Despite growing pressure from lawmakers over the pharmaceutical industry’s pricey products, new research shows that pharma relied largely on price hikes for growth in 2016.
A 120-page report from Credit Suisse demonstrated that net price growth made up 100% of net income growth for a variety of companies within the industry, including Biogen (NSDQ:BIIB), Eli Lilly (NYSE:LLY) and Allergan (NYSE:AGN). The report found that net price hikes in the U.S. brought in $8.7 billion in net income for industry leaders – 100% of the sector’s earnings growth.
“Arguably, this is the most important issue for a Pharma investor today,” the report said, according to Business Insider.
It wasn’t true for all companies, according to Credit Suisse. Companies including Regeneron (NSDQ:REGN) and Novo Nordisk (NYSE:NVO) were among the least reliant on drug price increases in 2016.

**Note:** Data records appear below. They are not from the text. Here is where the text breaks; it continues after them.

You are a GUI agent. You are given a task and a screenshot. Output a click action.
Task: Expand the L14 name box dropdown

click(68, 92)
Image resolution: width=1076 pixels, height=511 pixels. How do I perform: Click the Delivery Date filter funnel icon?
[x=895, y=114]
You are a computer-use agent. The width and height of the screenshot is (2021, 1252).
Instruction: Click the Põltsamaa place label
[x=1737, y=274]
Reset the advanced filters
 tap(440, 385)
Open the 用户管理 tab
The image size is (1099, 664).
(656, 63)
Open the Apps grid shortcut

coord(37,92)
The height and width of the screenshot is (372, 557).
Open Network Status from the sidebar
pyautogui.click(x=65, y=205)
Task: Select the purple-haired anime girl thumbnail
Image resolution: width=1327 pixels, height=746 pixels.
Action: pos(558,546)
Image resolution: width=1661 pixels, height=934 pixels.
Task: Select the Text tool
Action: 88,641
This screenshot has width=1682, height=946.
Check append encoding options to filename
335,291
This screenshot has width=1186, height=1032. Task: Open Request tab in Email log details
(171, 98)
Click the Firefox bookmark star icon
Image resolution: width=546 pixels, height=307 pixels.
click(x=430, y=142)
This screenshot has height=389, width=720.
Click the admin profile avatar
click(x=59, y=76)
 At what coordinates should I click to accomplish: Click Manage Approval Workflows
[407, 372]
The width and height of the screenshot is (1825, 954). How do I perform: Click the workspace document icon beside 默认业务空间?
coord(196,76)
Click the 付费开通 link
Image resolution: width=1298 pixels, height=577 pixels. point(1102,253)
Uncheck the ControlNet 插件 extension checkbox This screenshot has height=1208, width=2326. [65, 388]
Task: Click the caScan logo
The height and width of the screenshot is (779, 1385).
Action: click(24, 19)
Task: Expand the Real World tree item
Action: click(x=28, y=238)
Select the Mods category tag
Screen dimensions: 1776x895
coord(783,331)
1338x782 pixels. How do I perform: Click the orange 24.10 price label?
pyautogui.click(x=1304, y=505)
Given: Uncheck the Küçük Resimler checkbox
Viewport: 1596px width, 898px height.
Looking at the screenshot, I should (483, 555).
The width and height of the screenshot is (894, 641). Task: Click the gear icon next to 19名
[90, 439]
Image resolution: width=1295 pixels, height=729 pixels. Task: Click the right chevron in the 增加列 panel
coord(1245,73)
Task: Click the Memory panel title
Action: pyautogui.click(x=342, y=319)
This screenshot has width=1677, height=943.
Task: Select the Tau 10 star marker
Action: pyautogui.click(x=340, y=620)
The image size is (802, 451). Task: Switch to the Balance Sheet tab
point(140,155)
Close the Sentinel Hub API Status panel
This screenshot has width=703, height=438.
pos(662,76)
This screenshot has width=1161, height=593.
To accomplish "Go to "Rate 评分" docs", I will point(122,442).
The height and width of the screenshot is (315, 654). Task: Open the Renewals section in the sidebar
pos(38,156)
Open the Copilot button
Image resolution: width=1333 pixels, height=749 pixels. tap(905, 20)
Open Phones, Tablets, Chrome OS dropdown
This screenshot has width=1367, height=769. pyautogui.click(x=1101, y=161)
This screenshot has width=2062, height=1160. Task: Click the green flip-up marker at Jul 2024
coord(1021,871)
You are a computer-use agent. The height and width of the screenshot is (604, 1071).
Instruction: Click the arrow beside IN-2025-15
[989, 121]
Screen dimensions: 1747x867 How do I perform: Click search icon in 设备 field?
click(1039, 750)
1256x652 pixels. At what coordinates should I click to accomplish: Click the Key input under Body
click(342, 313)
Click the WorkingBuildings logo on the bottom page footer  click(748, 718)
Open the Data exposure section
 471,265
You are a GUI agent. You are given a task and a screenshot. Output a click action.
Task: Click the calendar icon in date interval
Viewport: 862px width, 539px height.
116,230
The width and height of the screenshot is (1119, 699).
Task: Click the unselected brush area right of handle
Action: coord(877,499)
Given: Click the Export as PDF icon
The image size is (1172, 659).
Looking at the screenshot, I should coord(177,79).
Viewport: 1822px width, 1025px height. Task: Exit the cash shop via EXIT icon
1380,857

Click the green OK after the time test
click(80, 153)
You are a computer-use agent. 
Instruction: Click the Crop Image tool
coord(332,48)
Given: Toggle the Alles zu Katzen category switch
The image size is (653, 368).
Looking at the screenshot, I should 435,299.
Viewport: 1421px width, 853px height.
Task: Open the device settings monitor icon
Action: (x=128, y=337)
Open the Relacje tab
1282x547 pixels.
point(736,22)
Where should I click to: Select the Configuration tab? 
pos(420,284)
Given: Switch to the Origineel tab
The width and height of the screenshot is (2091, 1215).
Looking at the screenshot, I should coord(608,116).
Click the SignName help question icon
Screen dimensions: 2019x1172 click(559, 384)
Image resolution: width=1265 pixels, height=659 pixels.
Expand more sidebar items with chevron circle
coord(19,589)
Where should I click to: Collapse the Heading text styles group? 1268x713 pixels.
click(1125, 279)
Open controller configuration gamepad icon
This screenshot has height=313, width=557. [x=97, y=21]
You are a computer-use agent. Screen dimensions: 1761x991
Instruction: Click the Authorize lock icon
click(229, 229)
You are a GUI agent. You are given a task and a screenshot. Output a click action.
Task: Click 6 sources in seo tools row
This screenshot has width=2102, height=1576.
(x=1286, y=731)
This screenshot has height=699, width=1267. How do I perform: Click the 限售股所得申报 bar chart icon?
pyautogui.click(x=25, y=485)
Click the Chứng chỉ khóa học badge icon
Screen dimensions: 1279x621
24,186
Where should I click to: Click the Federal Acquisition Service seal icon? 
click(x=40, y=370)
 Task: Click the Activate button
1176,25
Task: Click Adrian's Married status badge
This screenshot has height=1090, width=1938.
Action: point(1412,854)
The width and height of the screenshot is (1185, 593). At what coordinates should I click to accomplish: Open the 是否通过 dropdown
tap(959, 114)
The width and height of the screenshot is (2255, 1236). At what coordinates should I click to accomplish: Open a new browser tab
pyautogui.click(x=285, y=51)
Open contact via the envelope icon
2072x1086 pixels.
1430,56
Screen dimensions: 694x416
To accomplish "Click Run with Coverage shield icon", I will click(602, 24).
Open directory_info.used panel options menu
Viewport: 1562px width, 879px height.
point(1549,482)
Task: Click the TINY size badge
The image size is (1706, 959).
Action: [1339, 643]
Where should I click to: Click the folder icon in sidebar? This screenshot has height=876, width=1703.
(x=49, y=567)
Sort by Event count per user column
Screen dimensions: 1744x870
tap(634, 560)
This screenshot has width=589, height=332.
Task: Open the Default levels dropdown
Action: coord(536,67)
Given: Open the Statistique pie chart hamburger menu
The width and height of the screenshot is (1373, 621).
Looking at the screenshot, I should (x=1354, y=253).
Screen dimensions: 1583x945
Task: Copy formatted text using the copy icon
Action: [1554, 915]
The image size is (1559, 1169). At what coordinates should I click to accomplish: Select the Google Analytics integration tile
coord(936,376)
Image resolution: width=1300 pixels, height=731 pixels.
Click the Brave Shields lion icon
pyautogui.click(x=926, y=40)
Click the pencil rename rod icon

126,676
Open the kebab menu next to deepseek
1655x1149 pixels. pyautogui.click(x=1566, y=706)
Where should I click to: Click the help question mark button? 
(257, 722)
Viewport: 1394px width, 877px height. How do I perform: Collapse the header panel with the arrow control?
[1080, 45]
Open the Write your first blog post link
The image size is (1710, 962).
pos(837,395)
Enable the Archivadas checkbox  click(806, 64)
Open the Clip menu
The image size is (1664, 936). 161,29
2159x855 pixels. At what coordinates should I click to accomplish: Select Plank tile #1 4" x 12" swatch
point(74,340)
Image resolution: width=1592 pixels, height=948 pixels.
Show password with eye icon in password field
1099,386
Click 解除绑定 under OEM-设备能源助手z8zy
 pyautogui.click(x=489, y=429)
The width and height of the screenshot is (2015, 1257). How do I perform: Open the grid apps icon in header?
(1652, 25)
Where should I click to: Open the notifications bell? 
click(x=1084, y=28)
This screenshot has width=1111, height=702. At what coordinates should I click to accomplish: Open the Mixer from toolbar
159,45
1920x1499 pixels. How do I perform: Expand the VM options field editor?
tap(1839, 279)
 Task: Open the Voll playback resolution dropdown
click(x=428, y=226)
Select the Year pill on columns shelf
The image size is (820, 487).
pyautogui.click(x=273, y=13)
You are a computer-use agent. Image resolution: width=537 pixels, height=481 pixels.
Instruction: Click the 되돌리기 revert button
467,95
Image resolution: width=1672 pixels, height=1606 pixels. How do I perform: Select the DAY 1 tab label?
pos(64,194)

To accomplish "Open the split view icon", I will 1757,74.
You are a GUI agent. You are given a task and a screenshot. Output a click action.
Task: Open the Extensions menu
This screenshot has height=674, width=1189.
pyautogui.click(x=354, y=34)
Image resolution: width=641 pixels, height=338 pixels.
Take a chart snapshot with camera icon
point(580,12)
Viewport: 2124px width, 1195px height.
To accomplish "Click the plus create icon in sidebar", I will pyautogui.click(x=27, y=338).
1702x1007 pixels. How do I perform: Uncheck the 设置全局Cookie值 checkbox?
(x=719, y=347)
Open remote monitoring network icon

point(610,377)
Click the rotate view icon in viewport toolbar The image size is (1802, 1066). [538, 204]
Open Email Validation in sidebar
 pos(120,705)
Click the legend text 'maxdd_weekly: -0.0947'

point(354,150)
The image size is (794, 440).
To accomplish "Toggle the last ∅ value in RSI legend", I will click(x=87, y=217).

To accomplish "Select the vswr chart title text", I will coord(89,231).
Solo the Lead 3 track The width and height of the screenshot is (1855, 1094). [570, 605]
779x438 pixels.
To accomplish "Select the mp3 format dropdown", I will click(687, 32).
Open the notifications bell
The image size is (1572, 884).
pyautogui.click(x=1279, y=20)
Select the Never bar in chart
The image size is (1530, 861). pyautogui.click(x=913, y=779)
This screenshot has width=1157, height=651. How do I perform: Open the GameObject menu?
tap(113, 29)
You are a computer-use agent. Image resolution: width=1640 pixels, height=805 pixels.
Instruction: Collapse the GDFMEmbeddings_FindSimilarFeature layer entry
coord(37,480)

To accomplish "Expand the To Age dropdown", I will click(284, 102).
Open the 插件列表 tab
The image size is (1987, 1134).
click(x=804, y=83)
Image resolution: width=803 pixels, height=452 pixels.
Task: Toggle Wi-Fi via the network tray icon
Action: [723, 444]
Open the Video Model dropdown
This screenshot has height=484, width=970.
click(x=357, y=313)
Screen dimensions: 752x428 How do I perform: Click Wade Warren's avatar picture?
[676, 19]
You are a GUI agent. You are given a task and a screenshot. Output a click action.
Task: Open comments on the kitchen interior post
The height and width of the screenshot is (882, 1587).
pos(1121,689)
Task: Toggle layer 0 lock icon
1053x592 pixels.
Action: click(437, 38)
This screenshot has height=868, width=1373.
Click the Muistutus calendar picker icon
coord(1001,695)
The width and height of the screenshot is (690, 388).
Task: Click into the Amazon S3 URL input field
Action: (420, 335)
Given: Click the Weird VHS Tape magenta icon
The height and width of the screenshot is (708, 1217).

The report also noted that rebates went up nearly 2% from 35.7% in 2015 to 37.5% last year. The amount that companies paid to pharmacy benefit managers depended on the uniqueness of their products, with those that had the least unique drugs paying higher rebates compared to those with unique therapies.
In the U.S., pharma list prices grew 9.8% last year, falling behind the 10.8% jump in 2015.
The pharma industry’s drug pricing habits have been in the spotlight over the last year, with President Donald Trump saying that companies are “getting away with murder” in regards to what they charge the government for their products.
But the report from Credit Suisse concludes that price hikes will likely remain a growth driver for years to come, despite the recent political buzz.